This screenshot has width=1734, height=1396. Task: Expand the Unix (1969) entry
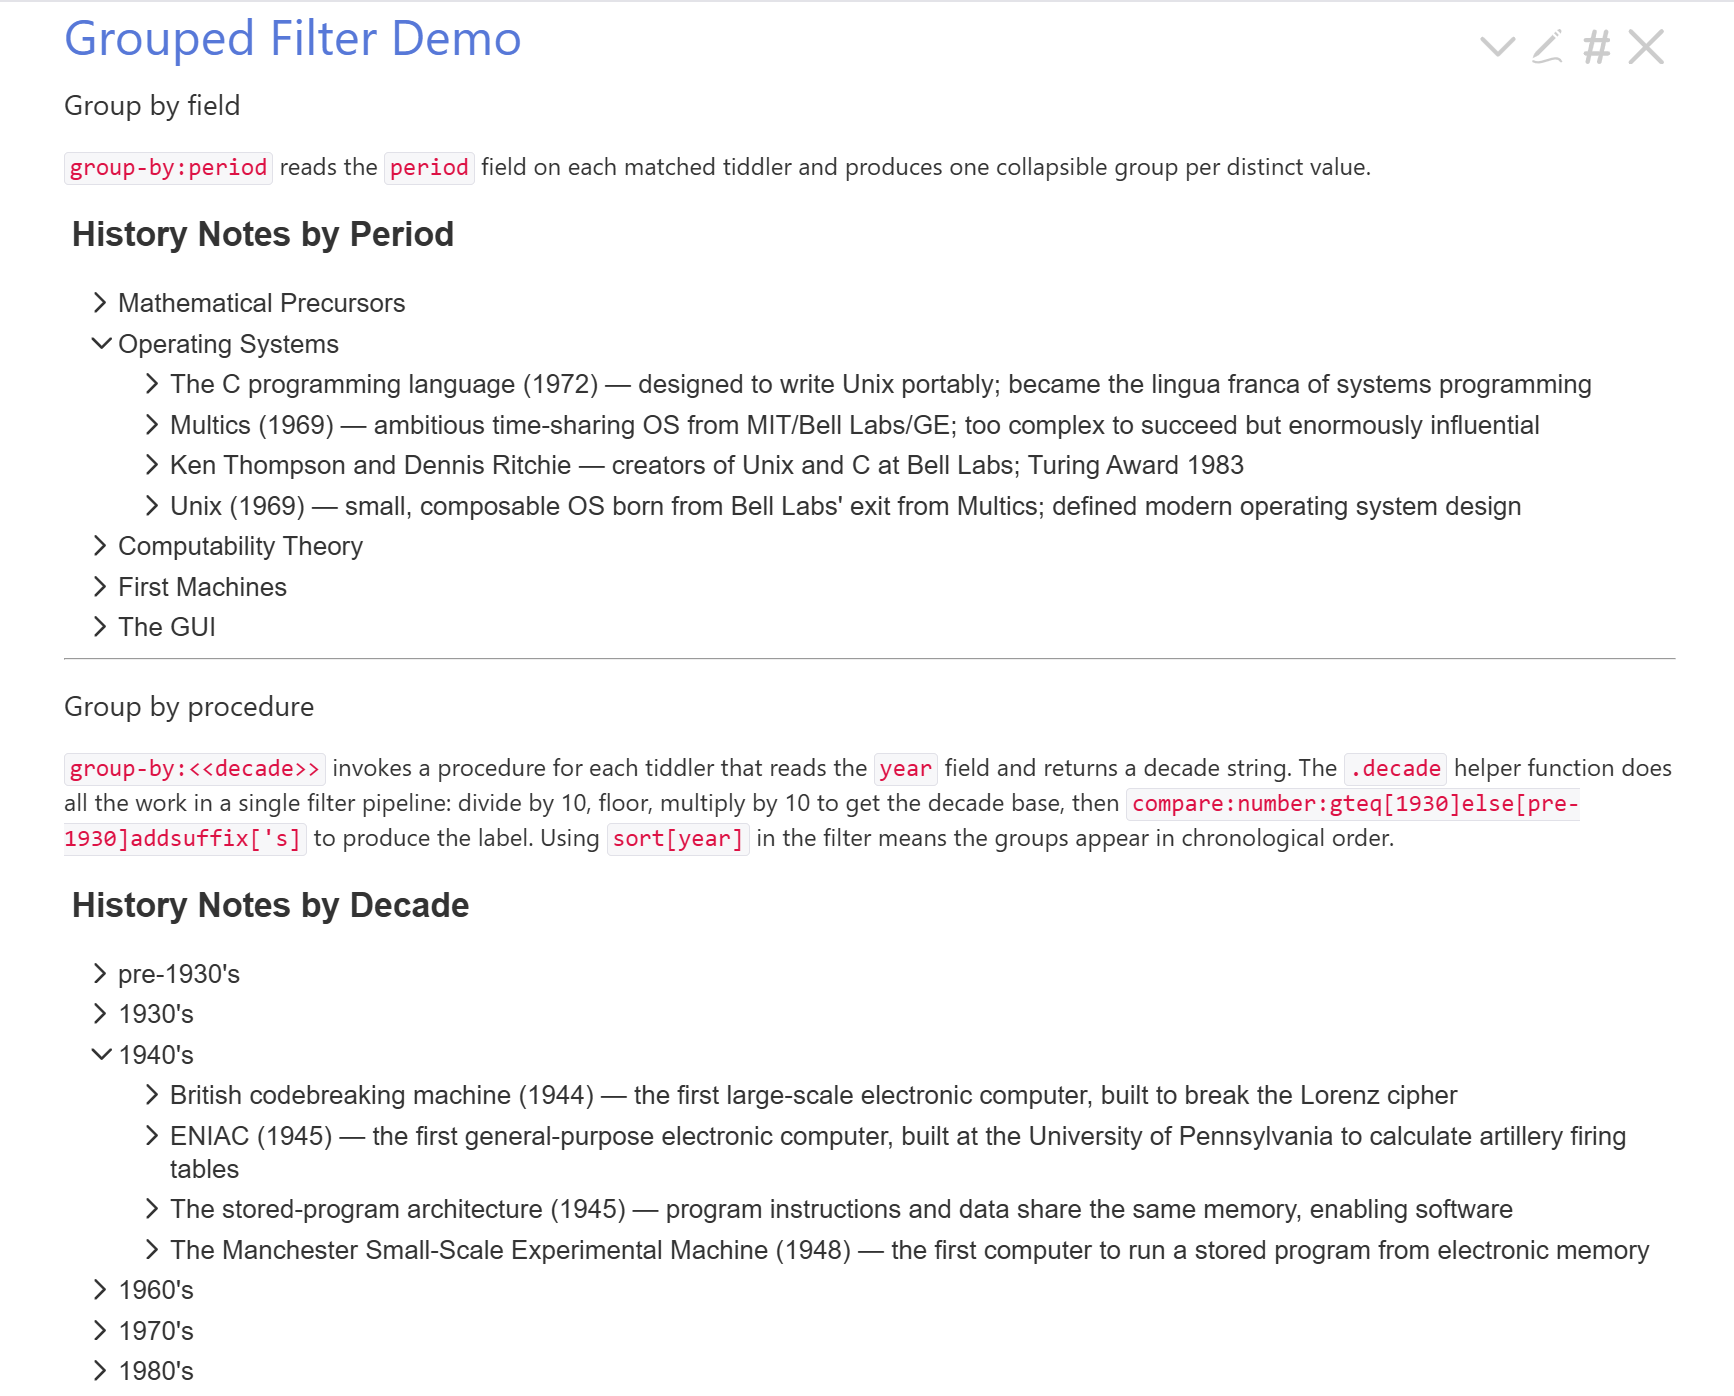[152, 506]
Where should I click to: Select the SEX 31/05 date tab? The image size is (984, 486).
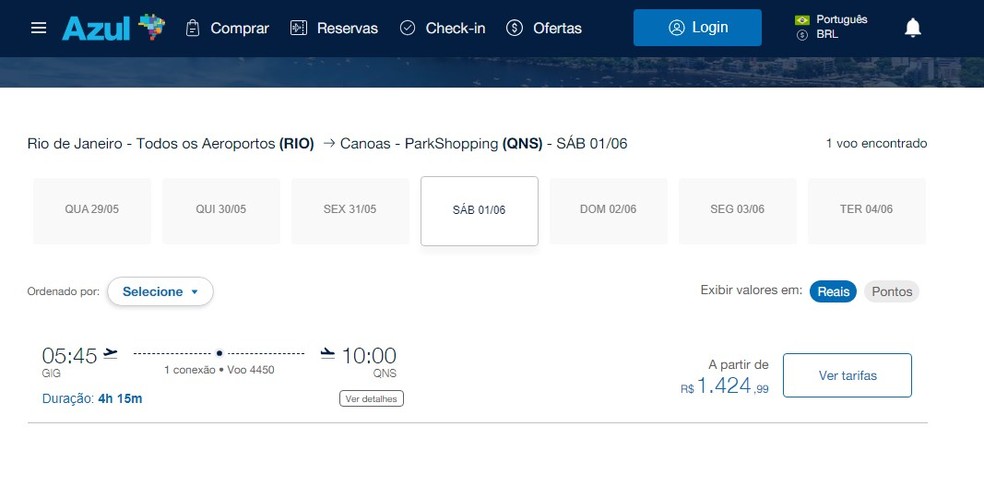(350, 210)
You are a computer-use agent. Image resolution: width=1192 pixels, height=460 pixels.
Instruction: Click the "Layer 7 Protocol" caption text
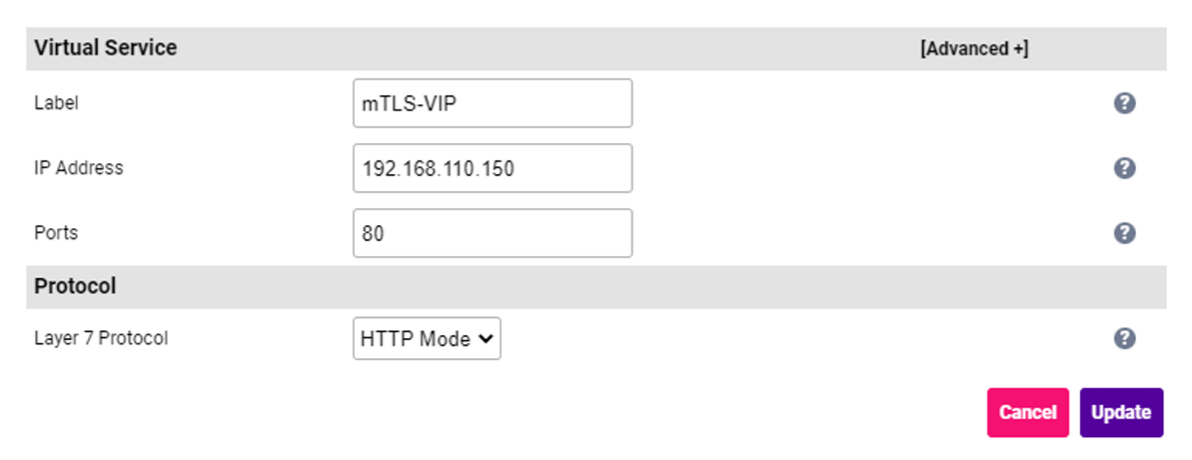[x=101, y=339]
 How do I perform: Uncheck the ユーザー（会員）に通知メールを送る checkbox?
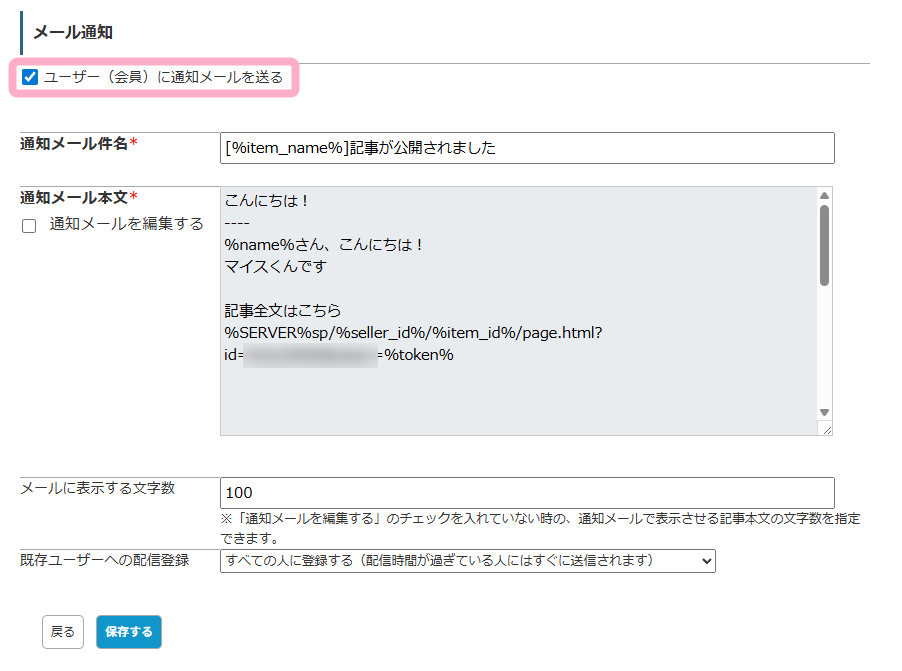coord(30,77)
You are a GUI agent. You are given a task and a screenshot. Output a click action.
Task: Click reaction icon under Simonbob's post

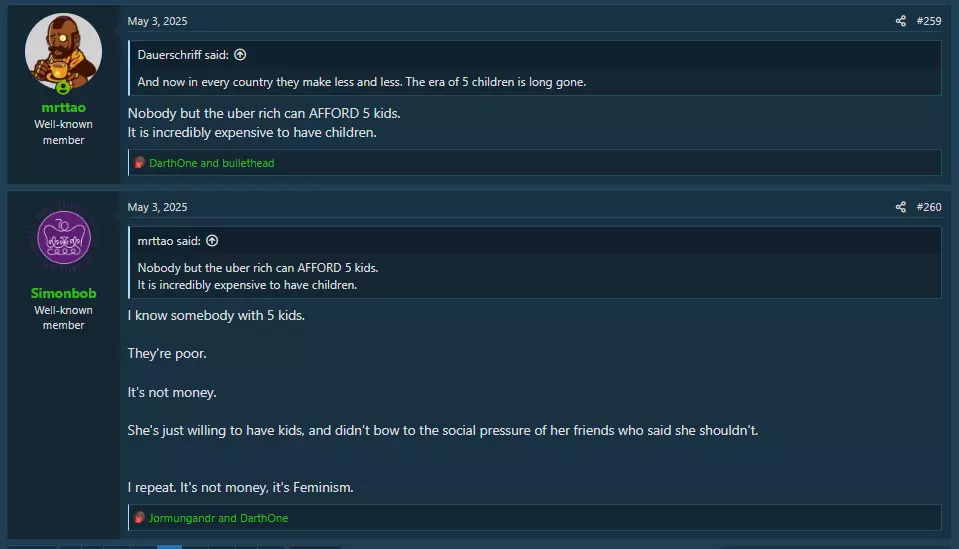[x=139, y=518]
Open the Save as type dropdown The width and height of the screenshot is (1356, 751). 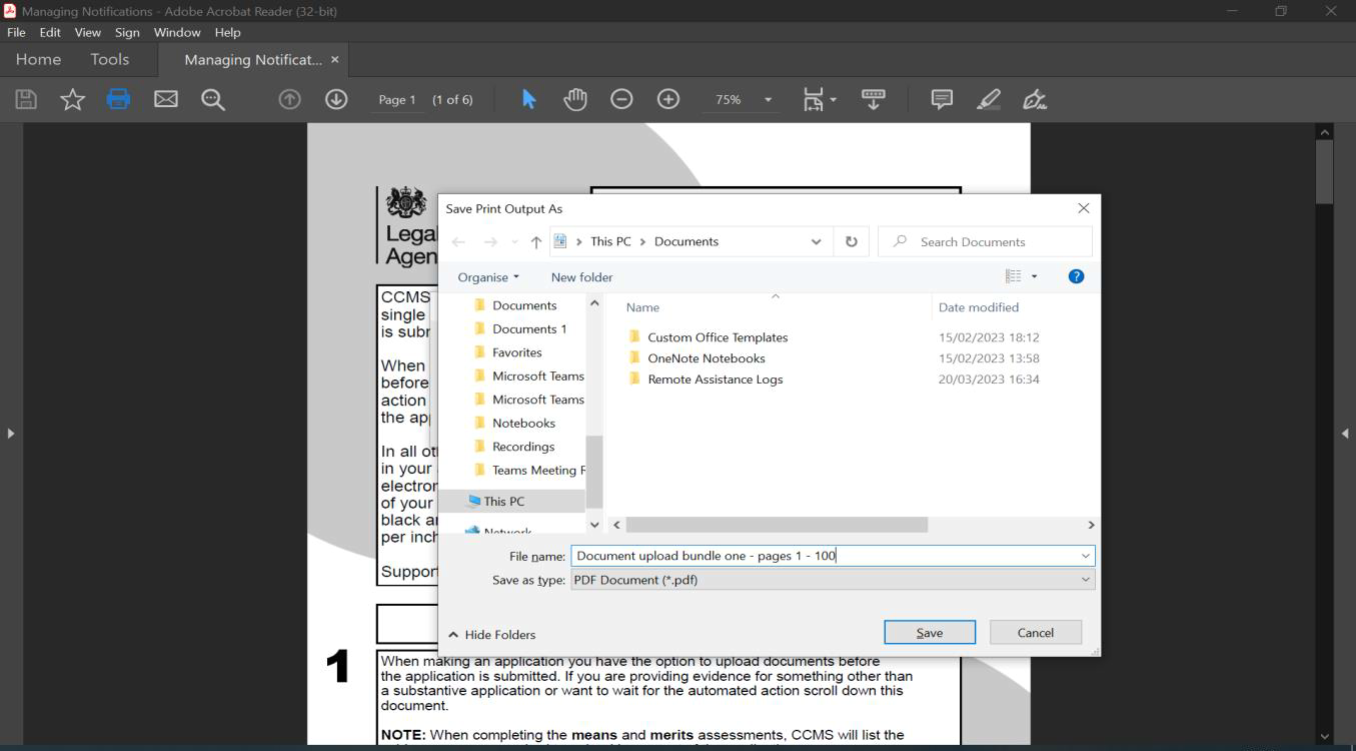click(x=1086, y=580)
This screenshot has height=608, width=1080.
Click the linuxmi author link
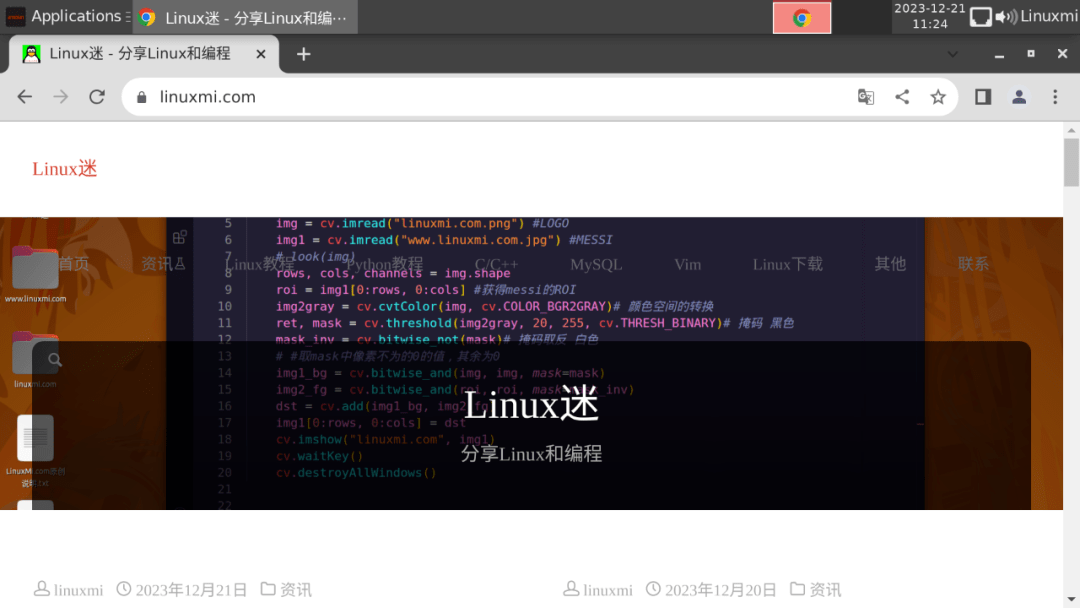[x=77, y=590]
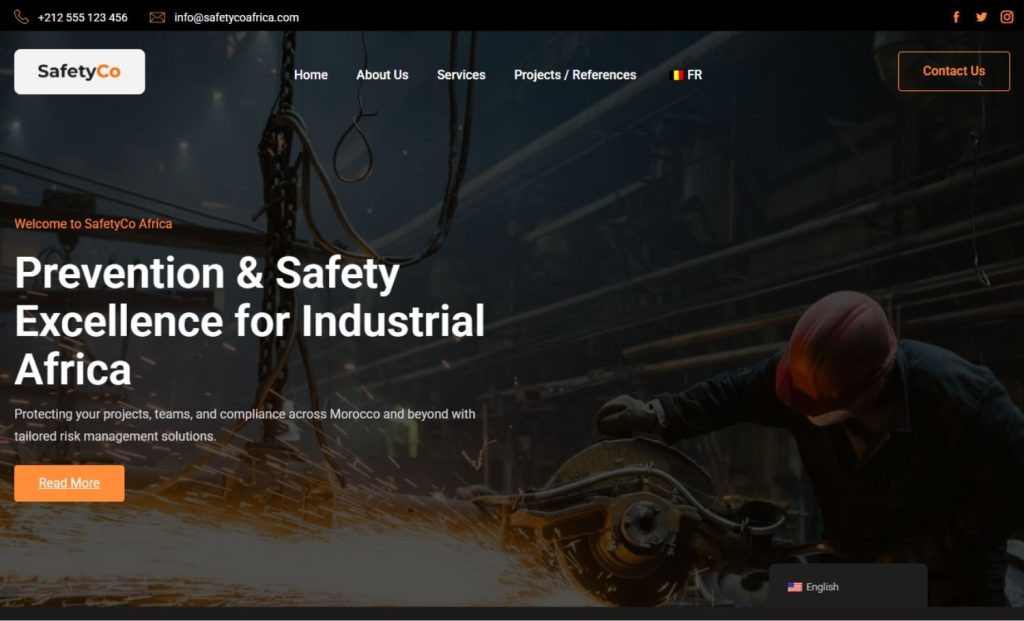The image size is (1024, 621).
Task: Click the info@safetycoafrica.com email address
Action: pos(236,17)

◇ ◇ ◇

> ABOUT THIS TASK: Copy every line where the word "agent" is present in the entries above.

> EXERCISE RESULT:
You are a computer-use agent. Image resolution: width=1192 pixels, height=460 pixels.
You are a GUI agent. You are given a task and a screenshot. Output a click action.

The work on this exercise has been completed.